Dataset records:
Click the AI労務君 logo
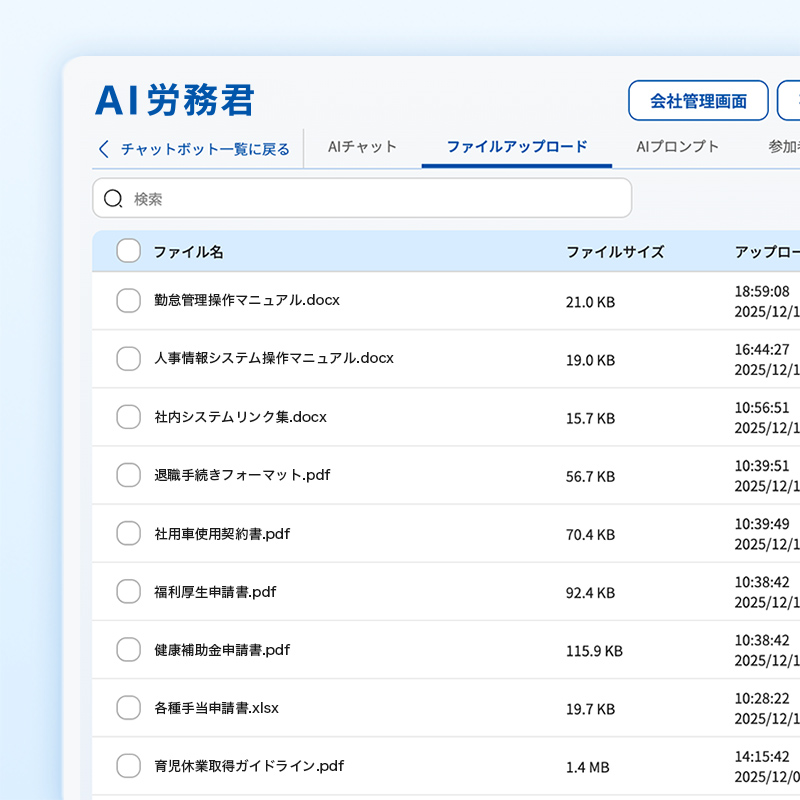800x800 pixels. point(175,101)
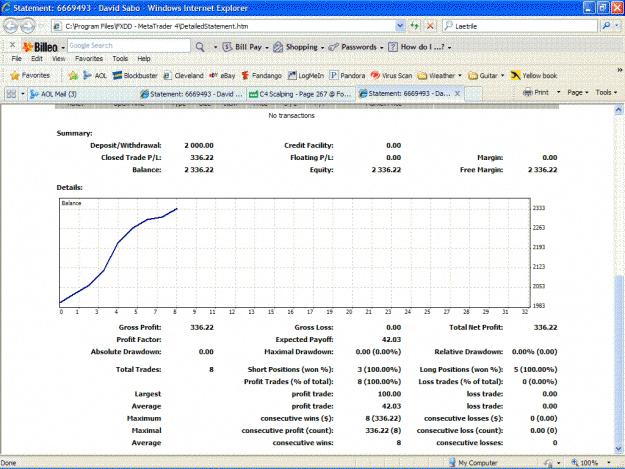
Task: Expand the Weather favorites folder
Action: point(440,75)
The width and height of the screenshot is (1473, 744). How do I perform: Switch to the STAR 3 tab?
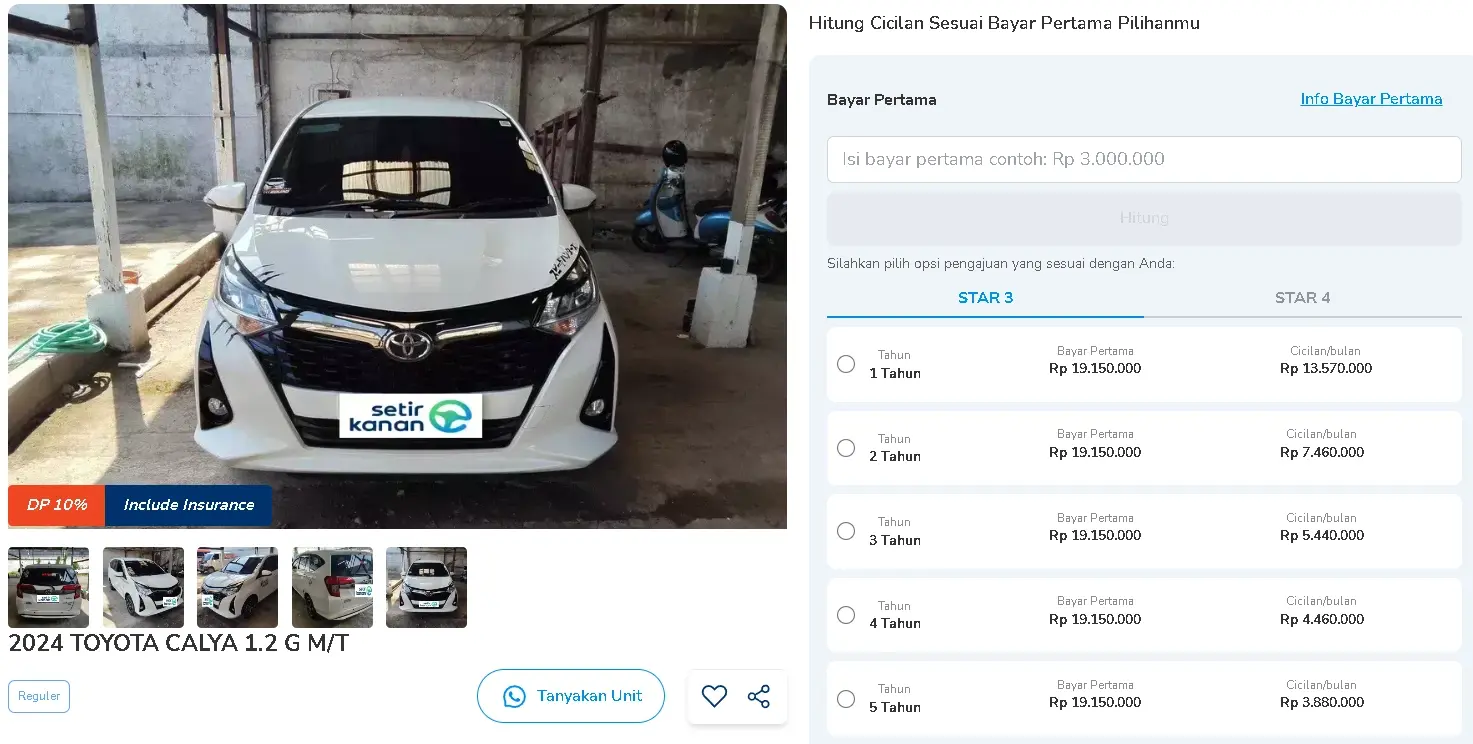click(985, 298)
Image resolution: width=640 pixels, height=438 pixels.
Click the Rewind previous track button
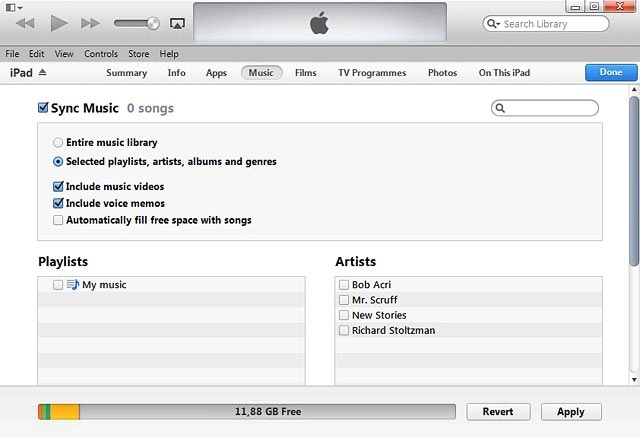(26, 22)
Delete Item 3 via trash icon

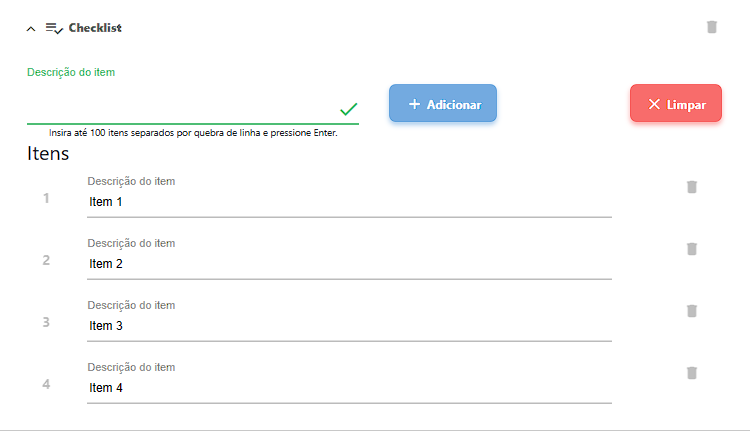(x=691, y=311)
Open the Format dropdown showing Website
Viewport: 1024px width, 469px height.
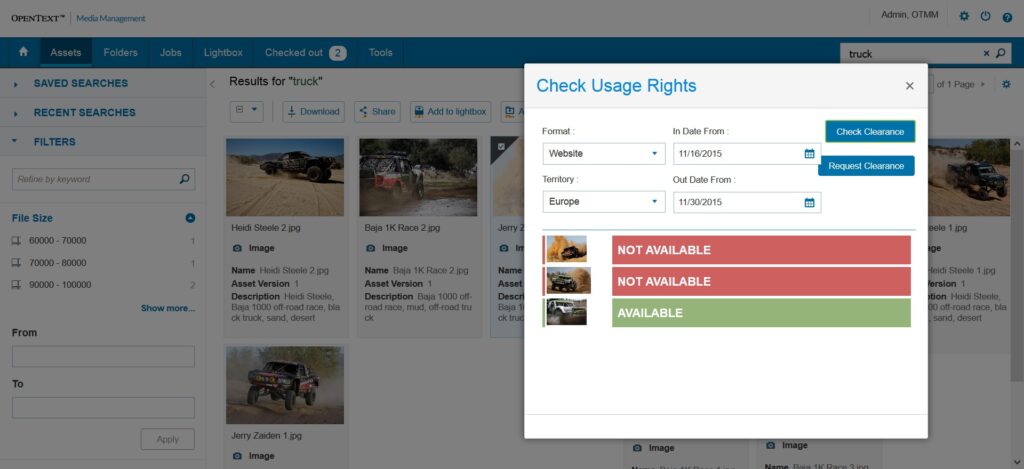point(603,154)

**Work request**
Please set down the records above word for word and omit their pictures.

**Solution to the problem**
Click the AI労務君 logo
800x800 pixels. point(175,101)
Task: Expand the Weather favorites folder
Action: point(440,75)
The width and height of the screenshot is (1473, 744). How do I perform: Switch to the STAR 3 tab?
click(985, 298)
Image resolution: width=640 pixels, height=438 pixels.
Click the Rewind previous track button
(26, 22)
Delete Item 3 via trash icon

(x=691, y=311)
Open the Format dropdown showing Website
Viewport: 1024px width, 469px height.
point(603,154)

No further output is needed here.